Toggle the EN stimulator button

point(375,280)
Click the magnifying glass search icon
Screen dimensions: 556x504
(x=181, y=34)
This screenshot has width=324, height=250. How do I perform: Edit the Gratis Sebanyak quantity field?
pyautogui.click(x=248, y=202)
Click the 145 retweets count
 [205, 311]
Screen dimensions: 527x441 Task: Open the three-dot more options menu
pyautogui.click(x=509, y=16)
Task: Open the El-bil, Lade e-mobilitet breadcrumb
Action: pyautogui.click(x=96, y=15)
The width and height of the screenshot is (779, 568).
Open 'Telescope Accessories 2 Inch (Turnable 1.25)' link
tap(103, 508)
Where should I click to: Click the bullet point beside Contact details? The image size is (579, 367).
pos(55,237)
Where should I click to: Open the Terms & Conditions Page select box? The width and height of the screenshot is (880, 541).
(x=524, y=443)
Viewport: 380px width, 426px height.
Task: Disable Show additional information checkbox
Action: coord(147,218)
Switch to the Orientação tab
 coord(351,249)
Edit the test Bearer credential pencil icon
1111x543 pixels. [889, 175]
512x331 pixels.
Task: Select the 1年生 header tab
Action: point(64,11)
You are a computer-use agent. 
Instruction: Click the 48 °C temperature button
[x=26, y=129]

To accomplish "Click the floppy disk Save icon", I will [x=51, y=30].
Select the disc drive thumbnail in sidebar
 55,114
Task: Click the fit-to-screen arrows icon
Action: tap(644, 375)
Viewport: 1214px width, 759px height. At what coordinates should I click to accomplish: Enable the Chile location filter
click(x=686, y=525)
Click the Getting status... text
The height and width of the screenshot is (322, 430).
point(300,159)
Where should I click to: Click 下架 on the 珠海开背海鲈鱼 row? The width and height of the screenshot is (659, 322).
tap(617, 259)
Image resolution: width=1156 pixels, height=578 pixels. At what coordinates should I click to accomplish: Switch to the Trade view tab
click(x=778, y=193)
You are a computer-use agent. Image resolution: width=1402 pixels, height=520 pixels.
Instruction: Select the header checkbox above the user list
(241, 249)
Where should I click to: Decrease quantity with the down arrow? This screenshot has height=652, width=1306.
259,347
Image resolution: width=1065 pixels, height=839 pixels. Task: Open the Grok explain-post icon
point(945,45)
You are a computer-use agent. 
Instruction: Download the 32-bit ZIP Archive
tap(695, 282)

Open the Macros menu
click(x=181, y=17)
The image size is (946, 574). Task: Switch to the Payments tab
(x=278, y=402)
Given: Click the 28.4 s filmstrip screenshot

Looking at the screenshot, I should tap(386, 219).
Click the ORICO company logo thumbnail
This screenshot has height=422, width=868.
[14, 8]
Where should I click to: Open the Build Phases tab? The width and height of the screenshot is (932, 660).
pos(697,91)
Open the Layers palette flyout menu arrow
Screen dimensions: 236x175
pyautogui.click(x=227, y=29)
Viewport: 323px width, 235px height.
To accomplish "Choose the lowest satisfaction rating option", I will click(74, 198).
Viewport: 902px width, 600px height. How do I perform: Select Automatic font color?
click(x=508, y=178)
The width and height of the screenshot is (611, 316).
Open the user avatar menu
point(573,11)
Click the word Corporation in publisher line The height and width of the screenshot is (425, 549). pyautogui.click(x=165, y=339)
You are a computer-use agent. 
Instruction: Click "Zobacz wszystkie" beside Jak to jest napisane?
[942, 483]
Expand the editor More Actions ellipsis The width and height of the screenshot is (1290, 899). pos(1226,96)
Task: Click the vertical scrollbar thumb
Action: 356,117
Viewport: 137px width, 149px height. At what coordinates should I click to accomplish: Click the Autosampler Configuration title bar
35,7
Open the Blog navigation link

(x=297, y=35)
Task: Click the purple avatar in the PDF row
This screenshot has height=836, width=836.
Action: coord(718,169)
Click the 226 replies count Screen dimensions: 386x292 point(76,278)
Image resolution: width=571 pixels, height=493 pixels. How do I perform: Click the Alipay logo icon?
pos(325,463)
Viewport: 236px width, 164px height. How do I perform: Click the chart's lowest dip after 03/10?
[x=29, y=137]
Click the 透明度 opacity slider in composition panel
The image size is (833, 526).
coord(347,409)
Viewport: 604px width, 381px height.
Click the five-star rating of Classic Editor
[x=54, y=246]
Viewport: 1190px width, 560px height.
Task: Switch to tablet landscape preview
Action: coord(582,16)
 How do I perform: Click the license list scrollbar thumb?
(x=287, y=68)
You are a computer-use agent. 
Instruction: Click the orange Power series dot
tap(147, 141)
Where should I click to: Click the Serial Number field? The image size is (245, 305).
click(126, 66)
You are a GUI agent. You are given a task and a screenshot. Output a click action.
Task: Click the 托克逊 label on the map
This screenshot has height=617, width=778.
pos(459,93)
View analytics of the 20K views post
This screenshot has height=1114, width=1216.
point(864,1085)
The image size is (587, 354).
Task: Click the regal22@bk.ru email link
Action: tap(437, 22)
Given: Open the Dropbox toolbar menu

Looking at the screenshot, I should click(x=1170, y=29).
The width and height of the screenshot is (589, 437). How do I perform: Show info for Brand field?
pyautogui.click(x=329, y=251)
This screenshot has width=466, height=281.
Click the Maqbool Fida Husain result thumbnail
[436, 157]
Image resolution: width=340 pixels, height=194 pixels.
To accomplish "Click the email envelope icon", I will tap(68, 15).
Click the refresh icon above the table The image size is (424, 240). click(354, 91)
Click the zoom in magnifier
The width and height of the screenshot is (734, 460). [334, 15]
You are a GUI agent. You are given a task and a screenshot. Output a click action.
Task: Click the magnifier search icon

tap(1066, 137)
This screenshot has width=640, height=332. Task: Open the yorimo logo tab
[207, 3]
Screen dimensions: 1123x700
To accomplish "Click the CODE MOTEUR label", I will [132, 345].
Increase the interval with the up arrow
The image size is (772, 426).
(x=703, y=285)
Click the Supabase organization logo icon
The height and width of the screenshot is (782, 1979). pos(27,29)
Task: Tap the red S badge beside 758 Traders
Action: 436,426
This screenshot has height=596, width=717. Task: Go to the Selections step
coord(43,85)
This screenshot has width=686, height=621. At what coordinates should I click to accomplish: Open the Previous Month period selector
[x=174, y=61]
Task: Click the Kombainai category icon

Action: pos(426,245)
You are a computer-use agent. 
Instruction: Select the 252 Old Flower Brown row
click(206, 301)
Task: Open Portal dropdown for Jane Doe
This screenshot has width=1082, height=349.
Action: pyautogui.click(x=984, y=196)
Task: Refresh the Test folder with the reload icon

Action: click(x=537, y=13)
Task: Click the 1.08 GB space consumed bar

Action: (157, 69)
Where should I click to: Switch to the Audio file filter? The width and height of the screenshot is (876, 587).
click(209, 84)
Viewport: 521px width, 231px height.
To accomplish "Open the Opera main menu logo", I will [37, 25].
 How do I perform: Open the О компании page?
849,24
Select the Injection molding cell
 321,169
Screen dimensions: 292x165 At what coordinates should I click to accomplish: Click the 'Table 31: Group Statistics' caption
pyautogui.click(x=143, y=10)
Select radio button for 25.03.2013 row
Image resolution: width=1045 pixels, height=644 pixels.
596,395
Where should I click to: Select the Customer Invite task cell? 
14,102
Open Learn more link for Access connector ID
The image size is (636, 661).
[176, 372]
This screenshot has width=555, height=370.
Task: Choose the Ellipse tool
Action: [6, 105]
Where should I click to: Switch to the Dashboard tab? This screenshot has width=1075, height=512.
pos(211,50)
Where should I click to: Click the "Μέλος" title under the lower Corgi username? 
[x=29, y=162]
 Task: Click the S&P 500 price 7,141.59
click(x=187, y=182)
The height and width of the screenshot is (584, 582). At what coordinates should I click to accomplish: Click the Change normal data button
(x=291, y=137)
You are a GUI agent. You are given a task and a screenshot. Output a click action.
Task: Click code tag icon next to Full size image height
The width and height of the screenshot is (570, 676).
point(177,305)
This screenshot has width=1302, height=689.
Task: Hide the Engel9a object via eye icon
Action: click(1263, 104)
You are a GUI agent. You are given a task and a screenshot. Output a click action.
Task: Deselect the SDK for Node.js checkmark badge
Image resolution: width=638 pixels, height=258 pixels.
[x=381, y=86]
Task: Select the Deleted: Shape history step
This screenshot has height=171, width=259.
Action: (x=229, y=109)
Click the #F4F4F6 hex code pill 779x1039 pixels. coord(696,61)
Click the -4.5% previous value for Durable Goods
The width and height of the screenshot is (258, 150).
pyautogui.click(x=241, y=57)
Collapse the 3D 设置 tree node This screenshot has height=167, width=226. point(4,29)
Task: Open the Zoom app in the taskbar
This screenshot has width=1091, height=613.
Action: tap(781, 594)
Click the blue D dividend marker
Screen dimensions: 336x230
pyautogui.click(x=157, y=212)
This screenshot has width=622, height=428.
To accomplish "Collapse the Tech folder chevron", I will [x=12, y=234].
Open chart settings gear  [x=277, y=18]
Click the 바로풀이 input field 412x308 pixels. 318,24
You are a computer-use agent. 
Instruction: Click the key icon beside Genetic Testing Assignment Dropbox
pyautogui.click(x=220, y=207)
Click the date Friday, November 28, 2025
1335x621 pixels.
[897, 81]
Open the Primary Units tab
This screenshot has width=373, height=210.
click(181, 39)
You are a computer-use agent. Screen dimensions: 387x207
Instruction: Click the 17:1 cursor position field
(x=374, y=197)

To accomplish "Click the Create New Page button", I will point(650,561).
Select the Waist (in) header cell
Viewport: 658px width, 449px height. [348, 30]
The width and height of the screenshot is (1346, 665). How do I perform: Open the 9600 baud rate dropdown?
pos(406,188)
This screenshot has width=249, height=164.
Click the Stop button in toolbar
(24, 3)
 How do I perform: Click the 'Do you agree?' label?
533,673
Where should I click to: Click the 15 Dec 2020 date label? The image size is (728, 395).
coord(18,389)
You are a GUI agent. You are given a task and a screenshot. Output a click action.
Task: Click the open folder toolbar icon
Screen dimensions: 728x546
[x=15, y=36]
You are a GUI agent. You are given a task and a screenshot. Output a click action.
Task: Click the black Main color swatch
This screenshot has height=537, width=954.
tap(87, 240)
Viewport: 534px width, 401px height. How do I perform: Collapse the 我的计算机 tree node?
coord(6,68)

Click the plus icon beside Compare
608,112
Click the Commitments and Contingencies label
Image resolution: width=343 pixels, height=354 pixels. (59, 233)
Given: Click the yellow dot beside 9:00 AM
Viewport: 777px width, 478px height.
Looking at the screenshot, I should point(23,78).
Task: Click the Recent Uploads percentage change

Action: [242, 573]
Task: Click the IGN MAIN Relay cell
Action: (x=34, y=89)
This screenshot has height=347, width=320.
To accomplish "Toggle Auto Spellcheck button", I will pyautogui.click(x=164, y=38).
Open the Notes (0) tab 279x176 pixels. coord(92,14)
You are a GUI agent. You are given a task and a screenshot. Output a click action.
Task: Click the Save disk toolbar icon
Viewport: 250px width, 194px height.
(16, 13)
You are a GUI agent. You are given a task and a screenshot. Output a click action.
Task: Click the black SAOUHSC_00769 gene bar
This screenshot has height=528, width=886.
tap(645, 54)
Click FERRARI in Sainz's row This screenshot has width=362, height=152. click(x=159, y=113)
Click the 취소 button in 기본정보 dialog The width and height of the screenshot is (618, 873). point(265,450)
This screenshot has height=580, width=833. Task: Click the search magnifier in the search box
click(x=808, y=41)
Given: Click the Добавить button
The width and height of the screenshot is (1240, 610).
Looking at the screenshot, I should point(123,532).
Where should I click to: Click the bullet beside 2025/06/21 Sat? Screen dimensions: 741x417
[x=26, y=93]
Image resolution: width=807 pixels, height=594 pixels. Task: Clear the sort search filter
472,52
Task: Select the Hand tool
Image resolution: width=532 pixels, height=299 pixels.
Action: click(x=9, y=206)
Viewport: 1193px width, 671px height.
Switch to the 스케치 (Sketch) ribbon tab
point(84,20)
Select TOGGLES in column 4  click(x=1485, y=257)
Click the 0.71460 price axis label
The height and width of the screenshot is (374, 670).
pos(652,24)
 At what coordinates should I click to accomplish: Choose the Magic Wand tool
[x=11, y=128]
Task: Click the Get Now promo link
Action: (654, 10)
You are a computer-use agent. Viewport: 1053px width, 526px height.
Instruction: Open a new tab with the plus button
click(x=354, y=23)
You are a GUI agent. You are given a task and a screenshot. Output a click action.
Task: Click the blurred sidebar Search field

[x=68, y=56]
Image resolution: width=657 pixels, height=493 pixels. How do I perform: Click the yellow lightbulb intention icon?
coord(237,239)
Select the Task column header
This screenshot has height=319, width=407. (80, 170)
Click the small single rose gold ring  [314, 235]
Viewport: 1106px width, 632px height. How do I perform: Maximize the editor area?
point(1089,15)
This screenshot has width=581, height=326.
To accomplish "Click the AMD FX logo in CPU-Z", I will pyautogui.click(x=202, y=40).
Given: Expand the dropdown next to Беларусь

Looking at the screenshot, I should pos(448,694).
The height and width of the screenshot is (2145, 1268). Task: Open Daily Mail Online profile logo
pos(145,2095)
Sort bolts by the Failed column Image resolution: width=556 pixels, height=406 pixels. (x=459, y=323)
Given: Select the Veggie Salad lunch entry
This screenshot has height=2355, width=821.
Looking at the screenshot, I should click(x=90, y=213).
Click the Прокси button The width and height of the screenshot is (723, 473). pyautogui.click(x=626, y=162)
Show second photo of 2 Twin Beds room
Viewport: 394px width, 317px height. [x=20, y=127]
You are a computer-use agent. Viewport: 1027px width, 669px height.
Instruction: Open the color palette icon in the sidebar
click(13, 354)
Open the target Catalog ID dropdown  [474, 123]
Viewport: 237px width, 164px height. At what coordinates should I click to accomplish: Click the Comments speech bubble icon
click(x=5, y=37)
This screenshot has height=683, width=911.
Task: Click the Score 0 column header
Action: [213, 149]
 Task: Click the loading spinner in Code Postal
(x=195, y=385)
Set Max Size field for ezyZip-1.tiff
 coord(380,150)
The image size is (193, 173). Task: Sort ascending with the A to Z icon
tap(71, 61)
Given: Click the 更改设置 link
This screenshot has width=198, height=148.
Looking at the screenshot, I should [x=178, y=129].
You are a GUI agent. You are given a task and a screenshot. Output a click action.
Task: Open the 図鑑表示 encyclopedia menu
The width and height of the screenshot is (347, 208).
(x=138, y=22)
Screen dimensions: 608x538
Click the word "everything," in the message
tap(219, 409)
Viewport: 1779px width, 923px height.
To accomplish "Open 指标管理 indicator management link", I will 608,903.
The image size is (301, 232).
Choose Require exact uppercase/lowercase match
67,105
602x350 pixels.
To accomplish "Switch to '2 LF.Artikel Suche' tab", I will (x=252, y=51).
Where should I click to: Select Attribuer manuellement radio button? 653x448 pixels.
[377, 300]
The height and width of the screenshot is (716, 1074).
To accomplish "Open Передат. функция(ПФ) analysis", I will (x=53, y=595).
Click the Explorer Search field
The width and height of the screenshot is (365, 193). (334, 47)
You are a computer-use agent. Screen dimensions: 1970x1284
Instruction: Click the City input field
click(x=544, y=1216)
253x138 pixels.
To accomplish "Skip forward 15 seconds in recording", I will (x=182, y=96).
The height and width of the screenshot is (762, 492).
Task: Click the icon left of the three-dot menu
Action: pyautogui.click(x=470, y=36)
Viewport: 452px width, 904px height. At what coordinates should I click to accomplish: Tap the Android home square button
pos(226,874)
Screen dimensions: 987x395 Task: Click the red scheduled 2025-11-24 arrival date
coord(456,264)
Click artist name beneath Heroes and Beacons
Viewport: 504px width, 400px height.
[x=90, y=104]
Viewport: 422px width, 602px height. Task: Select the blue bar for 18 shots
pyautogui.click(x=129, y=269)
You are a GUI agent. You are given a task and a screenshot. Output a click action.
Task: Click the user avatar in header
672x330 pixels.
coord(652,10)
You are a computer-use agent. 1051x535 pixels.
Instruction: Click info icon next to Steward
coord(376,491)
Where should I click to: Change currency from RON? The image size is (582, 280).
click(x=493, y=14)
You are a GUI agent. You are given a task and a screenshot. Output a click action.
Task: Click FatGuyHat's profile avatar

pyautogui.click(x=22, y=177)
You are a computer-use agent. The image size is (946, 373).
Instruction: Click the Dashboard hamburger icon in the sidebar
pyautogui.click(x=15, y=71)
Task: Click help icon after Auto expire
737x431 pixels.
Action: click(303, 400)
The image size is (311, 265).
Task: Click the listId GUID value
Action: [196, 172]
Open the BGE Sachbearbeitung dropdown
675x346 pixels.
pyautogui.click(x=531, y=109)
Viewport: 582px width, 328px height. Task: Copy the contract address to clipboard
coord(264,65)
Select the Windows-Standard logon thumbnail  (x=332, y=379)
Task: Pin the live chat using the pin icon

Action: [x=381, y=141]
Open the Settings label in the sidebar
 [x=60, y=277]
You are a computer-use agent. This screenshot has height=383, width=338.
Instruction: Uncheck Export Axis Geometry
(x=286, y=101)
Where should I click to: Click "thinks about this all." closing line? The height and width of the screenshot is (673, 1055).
= = = =
• Exercise details:
Beginning at the line with "This screenshot has width=686, height=621." and ending at the line with "Task: Deselect the", reproduce each line of the data above exactly, and add no other lines.

• Result for this task:
This screenshot has width=686, height=621. At what coordinates should I click to accomplish: Open the Previous Month period selector
[x=174, y=61]
Task: Click the Kombainai category icon

Action: pos(426,245)
You are a computer-use agent. 
Instruction: Select the 252 Old Flower Brown row
click(206, 301)
Task: Open Portal dropdown for Jane Doe
This screenshot has width=1082, height=349.
Action: pyautogui.click(x=984, y=196)
Task: Refresh the Test folder with the reload icon

Action: click(x=537, y=13)
Task: Click the 1.08 GB space consumed bar

Action: (157, 69)
Where should I click to: Switch to the Audio file filter? The width and height of the screenshot is (876, 587).
click(209, 84)
Viewport: 521px width, 231px height.
To accomplish "Open the Opera main menu logo", I will [37, 25].
 How do I perform: Open the О компании page?
849,24
Select the Injection molding cell
 321,169
Screen dimensions: 292x165 At what coordinates should I click to accomplish: Click the 'Table 31: Group Statistics' caption
pyautogui.click(x=143, y=10)
Select radio button for 25.03.2013 row
Image resolution: width=1045 pixels, height=644 pixels.
596,395
Where should I click to: Select the Customer Invite task cell? 
14,102
Open Learn more link for Access connector ID
The image size is (636, 661).
[176, 372]
This screenshot has width=555, height=370.
Task: Choose the Ellipse tool
Action: [6, 105]
Where should I click to: Switch to the Dashboard tab? This screenshot has width=1075, height=512.
pos(211,50)
Where should I click to: Click the "Μέλος" title under the lower Corgi username? 
[x=29, y=162]
 Task: Click the S&P 500 price 7,141.59
click(x=187, y=182)
The height and width of the screenshot is (584, 582). At what coordinates should I click to accomplish: Click the Change normal data button
(x=291, y=137)
You are a GUI agent. You are given a task and a screenshot. Output a click action.
Task: Click code tag icon next to Full size image height
The width and height of the screenshot is (570, 676).
point(177,305)
This screenshot has width=1302, height=689.
Task: Hide the Engel9a object via eye icon
Action: click(1263, 104)
You are a GUI agent. You are given a task and a screenshot. Output a click action.
Task: Deselect the SDK for Node.js checkmark badge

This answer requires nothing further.